- **Material for the task**
- - - - -
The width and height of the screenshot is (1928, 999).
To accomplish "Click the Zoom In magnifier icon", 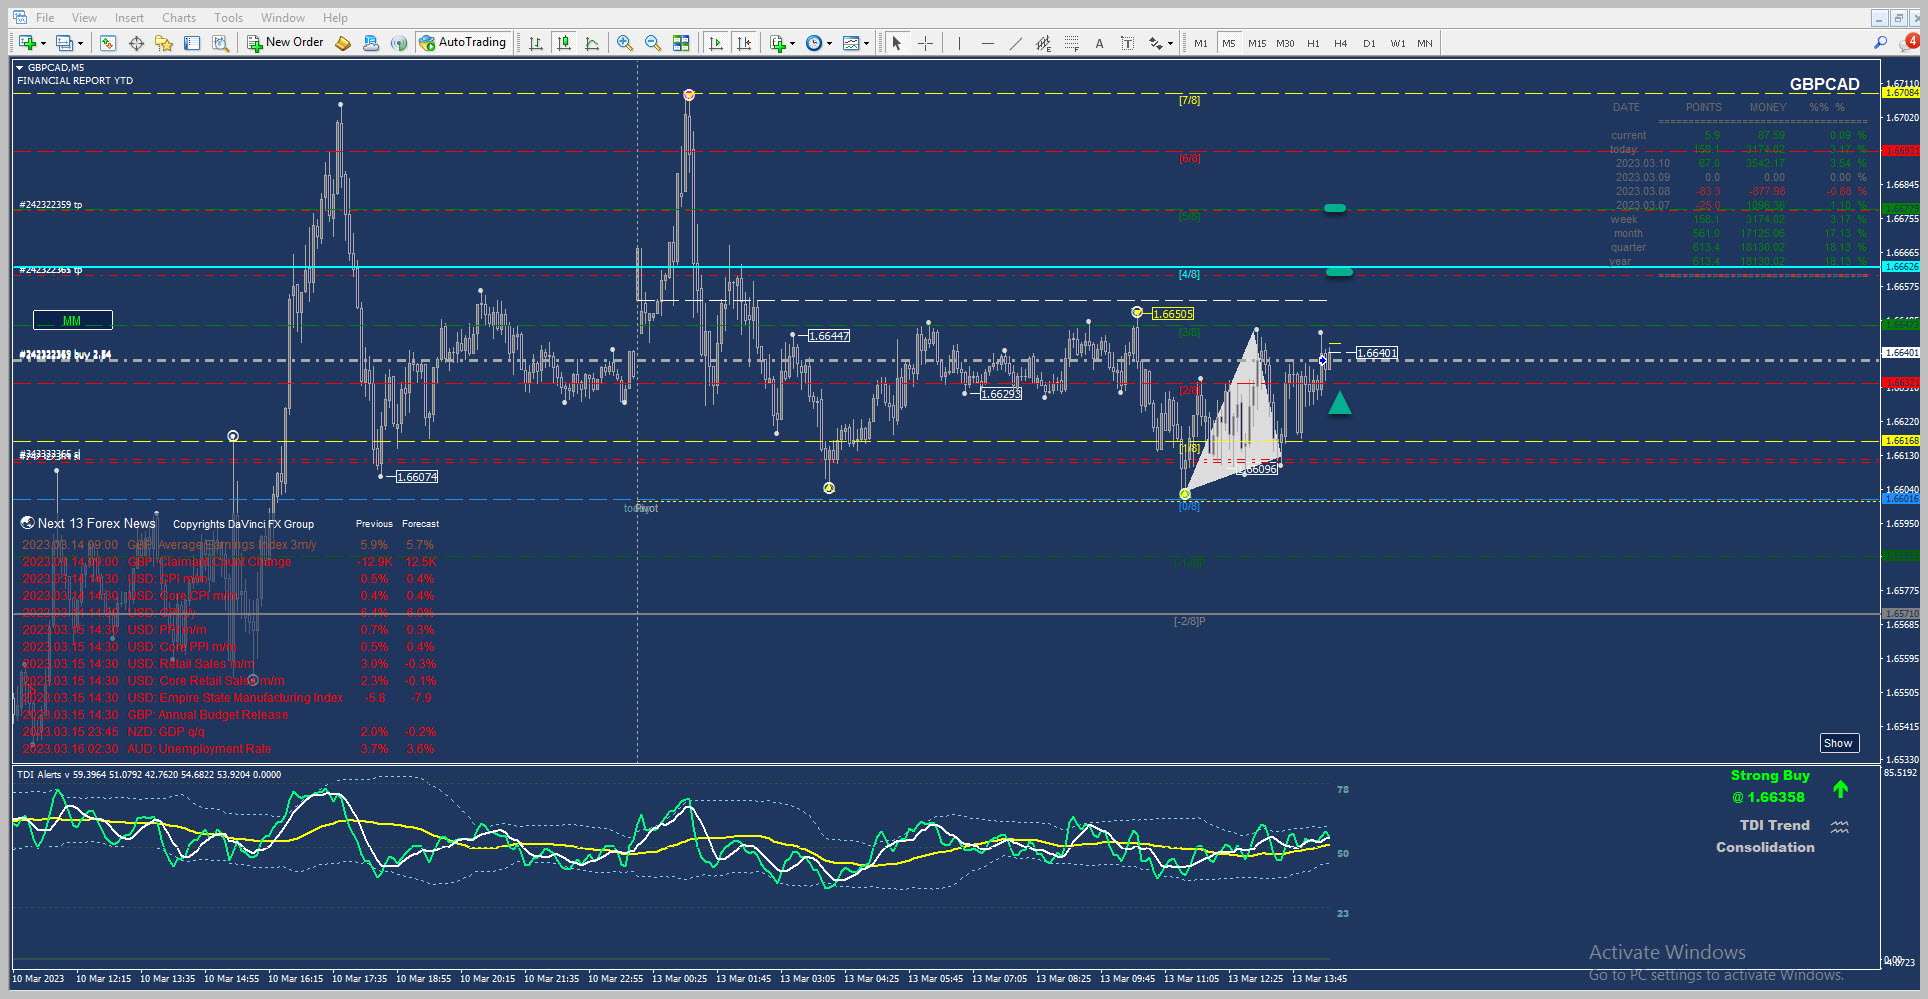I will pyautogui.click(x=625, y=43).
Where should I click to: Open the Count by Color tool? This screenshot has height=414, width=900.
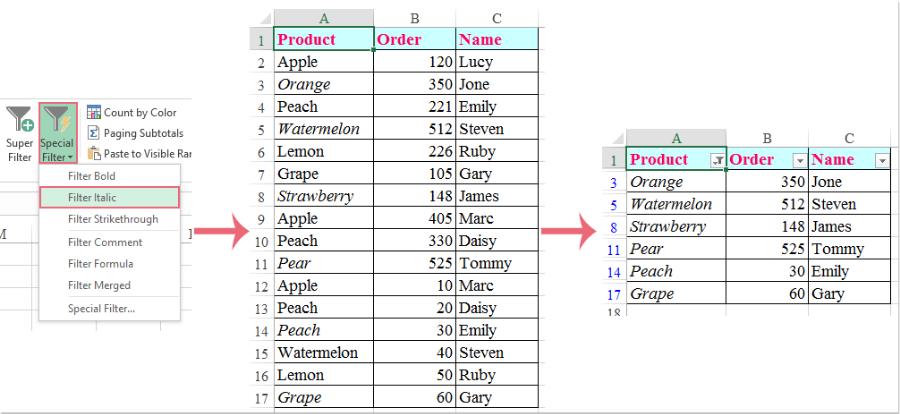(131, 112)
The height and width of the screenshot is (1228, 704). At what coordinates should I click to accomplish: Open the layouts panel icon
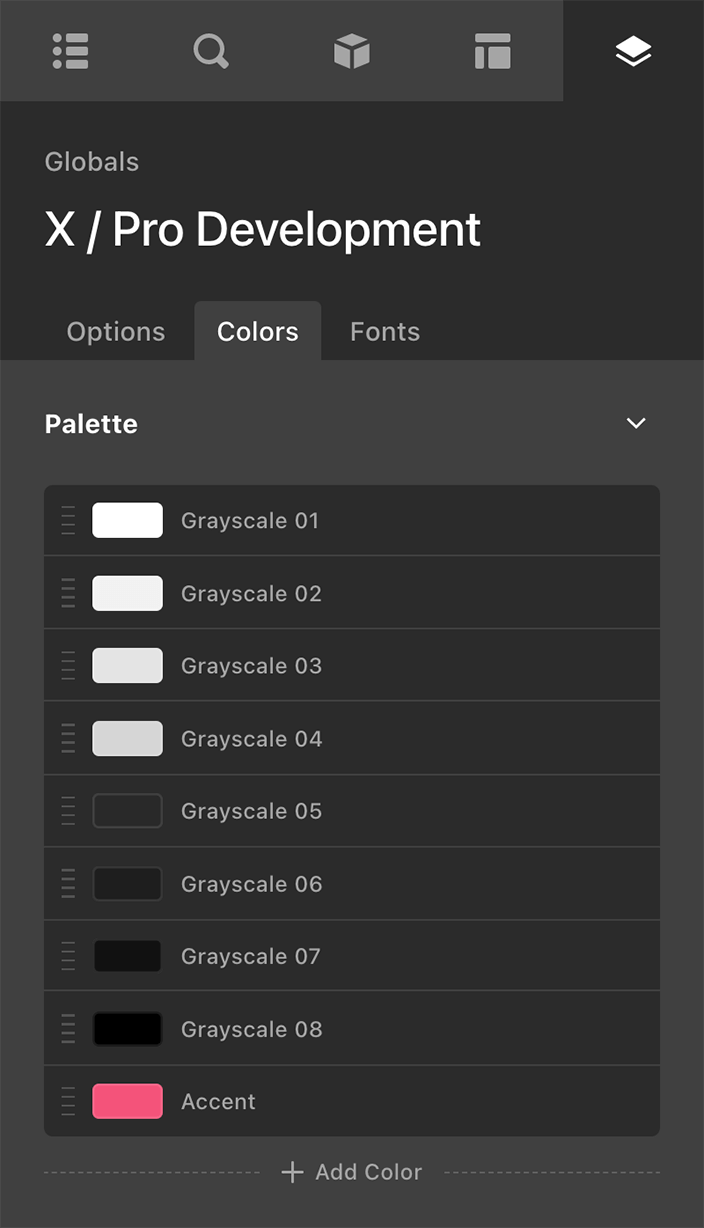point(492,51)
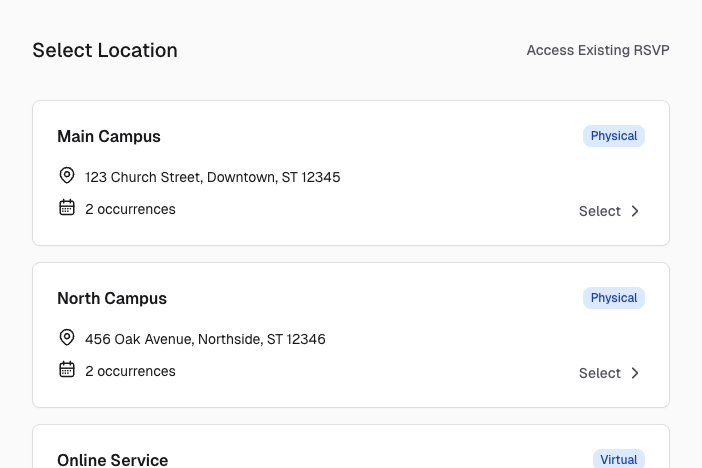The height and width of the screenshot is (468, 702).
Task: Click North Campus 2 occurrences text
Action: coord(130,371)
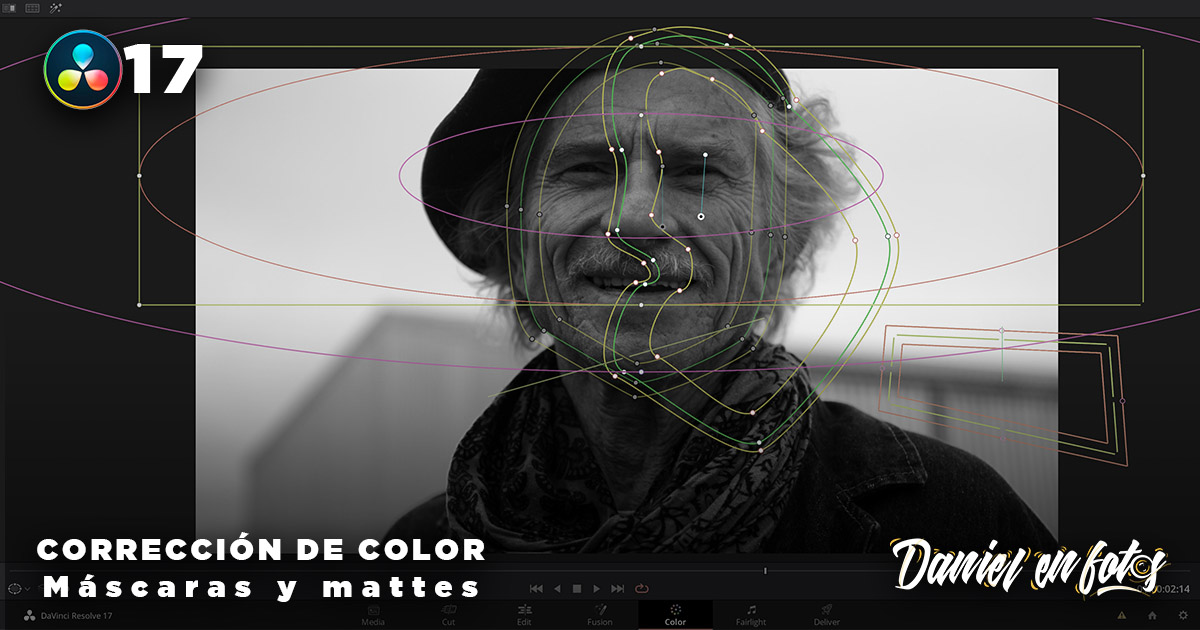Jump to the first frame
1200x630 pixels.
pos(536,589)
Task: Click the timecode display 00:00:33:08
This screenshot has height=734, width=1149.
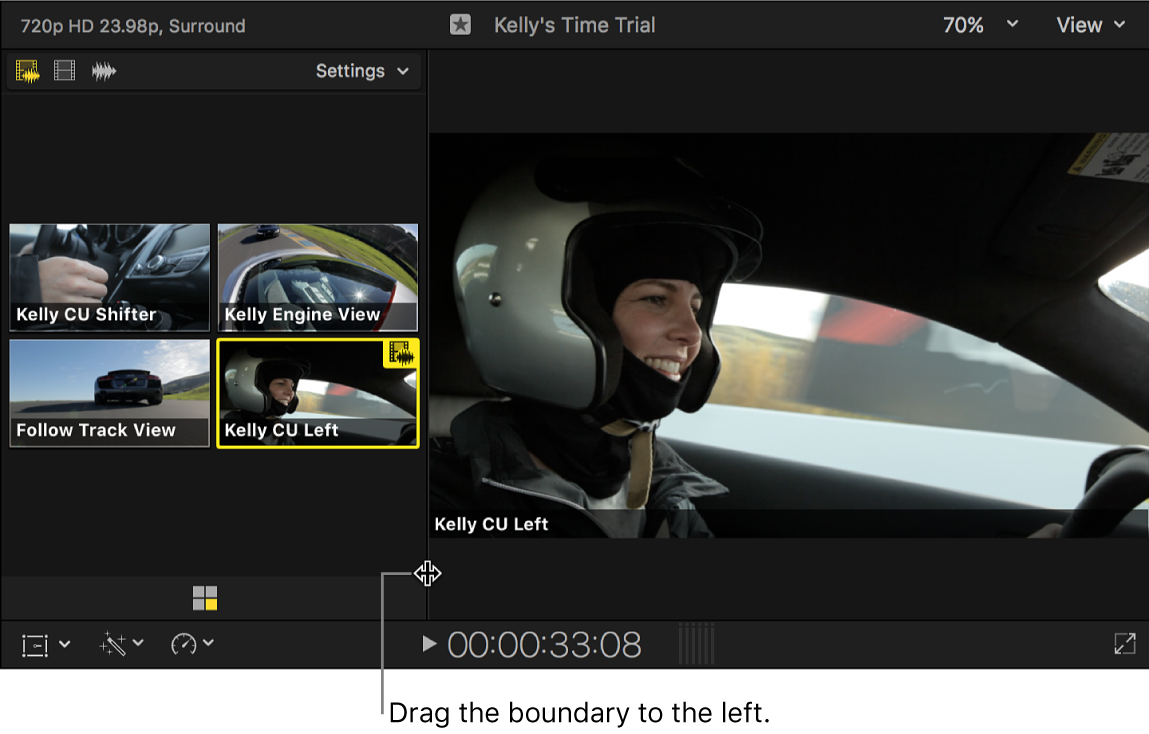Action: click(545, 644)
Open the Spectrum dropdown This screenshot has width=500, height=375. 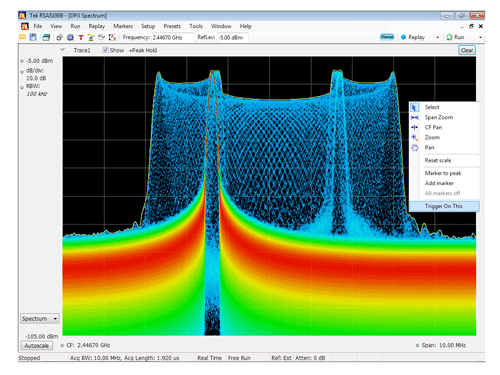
- - - - -
Write the lines out exactly, beginning at the line that holds "This screenshot has height=734, width=1149." and stopping after the last line of the entries; include no pictures.

- **Response for this exercise**
This screenshot has height=734, width=1149.
Action: click(545, 644)
Open the Spectrum dropdown This screenshot has width=500, height=375. 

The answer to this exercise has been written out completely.